At first, she later told state broadcaster NRK, “I was very surprised and couldn’t believe my own ears. But when it happened several times, also when my colleagues called around, I was so disappointed! I thought it was very, very strange, especially given how many people are suffering under the conditions we have now.”
She was referring to all the strict anti-infection measures now in force over most of the county. They won’t be fully eased until most Norwegians are vaccinated and infection stops spreading, so when an Easter holiday break away from home took priority over a vaccination, it sparked reaction.
Benedikte Varvik, assistant leader of the vaccination center, said that around half of all those offered vaccinations in Nordre Aker this week declined because they were heading off on Easter holidays. The area has around 51,000 residents and includes the neighbourhoods of Grefsen, Kjelsås, Sogn and, ironically, the area bordering on the grounds of Norway’s biggest hospital, Ullevål, which has played a key role in battling the Corona virus.
The number of people declining vaccination offers was “a lot more than we had hoped,” Varvik told NRK on Saturday. “It makes our work harder, since then we need to contact more people who could take over their appointments. We wish folks had postponed their holidays instead.”
Similar problems arose in the affluent suburb of Bærum, just west of Oslo. Officials there ended up cancelling plans to keep vaccinating through Norway’s official public holidays on Thursday and Friday because so many local residents said they’d be out of town for Easter holidays in the mountains or elsewhere. Norway’s borders remain closed but some Norwegians have also headed abroad for holidays even though they’ll face 10 days of hotel quarantine upon return at their own expense.
“Many people said they wanted to keep the Easter holidays holy, or that it wasn’t convenient to disrupt holidays at their hytter,” Tonje Vågerøy, vaccine coordinator in Bærum, told local newspaper Budstikka. Local officials thus opted to beef up staffing at their large vaccination center at Rud in Bærum during the days just before and right after Norway’s long Easter holiday weekend that extends from Thursday through Monday of next week.
“Then everyone can take some well-deserved holiday, also those working at the vaccination center,” Vågerøy said.
‘Drop your hytte trip’
Dr Preben Aavitsland of the public health institute FHI, which is responsible for Norway’s vaccination program, stressed how important it was for as many Norwegians as possible to get vaccinated. “We’re sending out 100,000 vaccine doses next week, enough for 2 percent of the country’s population,” Aavitsland told NRK. That means most vaccination centers must keep operating through the Easter holidays.
“Those working there are have dropped their Easter holidays, and do so in order to vaccinate folks,” a clearly indignant Aavitsland told NRK. “Then I think people should in fact say ‘yes, please’ when they’re called up and get an offer.”

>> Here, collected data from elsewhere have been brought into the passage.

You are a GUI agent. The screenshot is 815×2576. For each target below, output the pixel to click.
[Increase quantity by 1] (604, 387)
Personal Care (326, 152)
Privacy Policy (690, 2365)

Everyone declining the offer will likely have to wait even longer, and thus remain under restrictions. “If you say ‘no’ and think you can just arrange a new appointment after Easter, it’s not at all certain that will be possible,” Aavitsland said. “My message is clear: Take the appointment you’re offered, show up and drop your hytte trip.” Both the head of FHI, Dr Camilla Stoltenberg, and Oslo’s political leader of health care issues, Robert Steen, sent out similar messages, too.

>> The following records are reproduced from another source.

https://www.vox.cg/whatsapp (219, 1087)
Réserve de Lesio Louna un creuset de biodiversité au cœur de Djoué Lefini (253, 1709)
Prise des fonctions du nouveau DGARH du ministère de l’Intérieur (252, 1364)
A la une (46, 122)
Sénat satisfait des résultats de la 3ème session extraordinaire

At least some were happy to step in and take over vaccination appointments turned down by others. “People have been dying, losing their jobs, students can’t be students, the elderly can’t get together with the young, and then this happens!” exclaimed 62-year-old Øyvind Larsen of Årvoll in the Nordre Aker district of Oslo. He gladly took over a slot turned down by someone else.
“Is it possible to be so thick-headed, so egotistical?” he wondered aloud on NRK Saturday afternoon. He ended up with an appointment on Wednesday and was happy to get it.

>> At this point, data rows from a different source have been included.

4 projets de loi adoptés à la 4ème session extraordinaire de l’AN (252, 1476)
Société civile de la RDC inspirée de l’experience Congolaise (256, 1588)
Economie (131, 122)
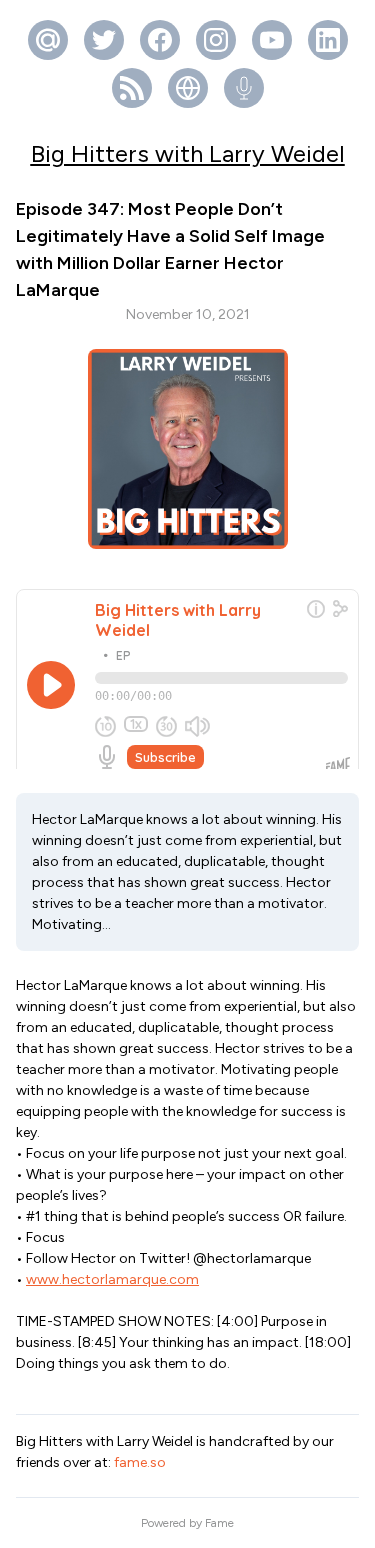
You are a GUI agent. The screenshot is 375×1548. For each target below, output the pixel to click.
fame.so (140, 1462)
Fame (219, 1523)
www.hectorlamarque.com (112, 1279)
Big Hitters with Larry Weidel (188, 153)
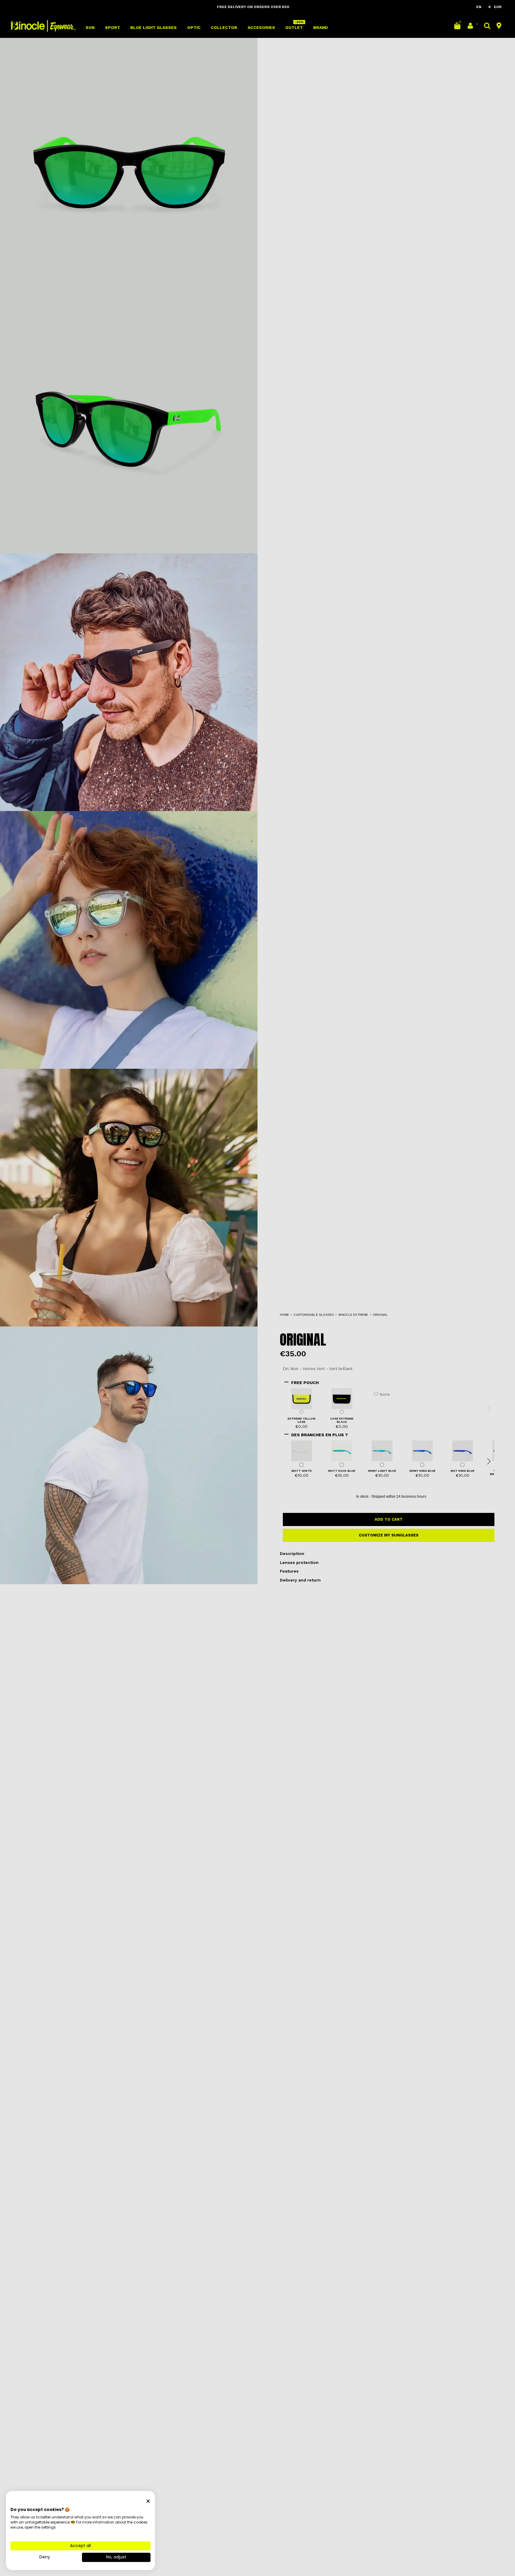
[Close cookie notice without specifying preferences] (148, 2501)
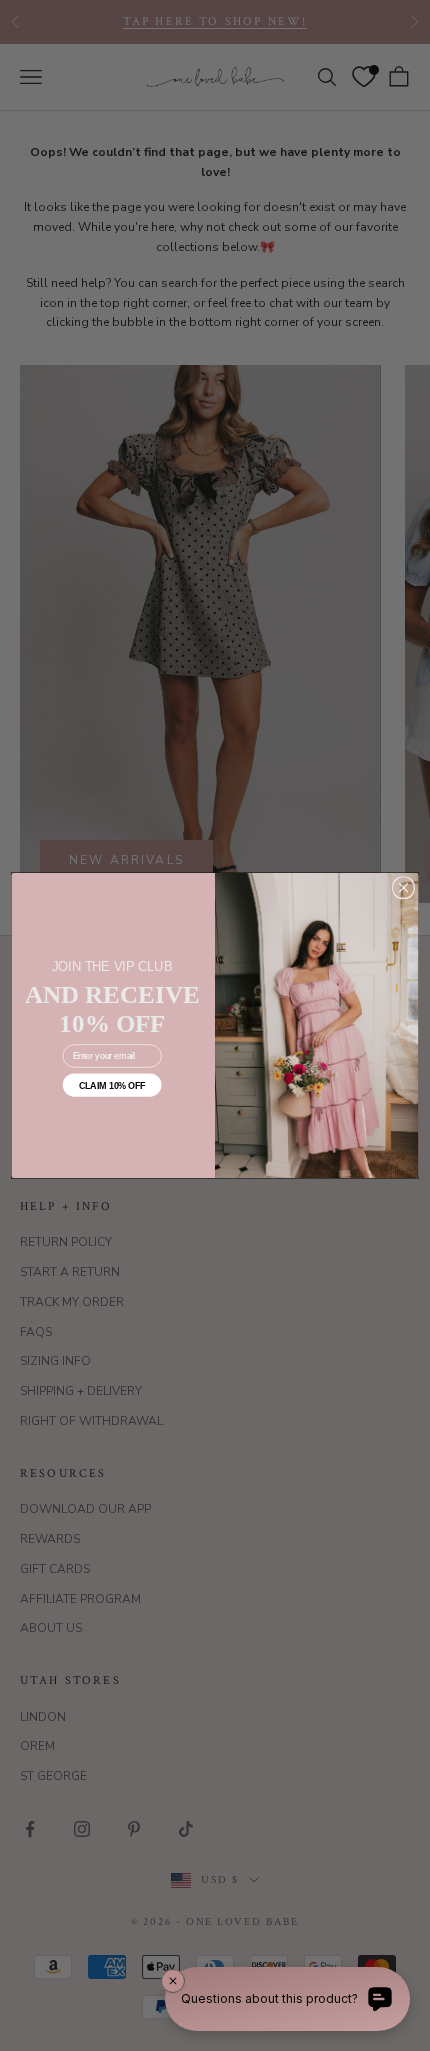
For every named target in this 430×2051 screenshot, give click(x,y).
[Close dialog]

NRK could later report that others seemed to have had a change of heart. As news spread of those who’d turned down appointments, many more accepted. “The majority of people are happy and positive when we call, and glad to finally get vaccinated,” Lunde said in her video. She added that the decisions of those declining vaccinations because they’re skeptical towards vaccinatins, and don’t want them, are respected.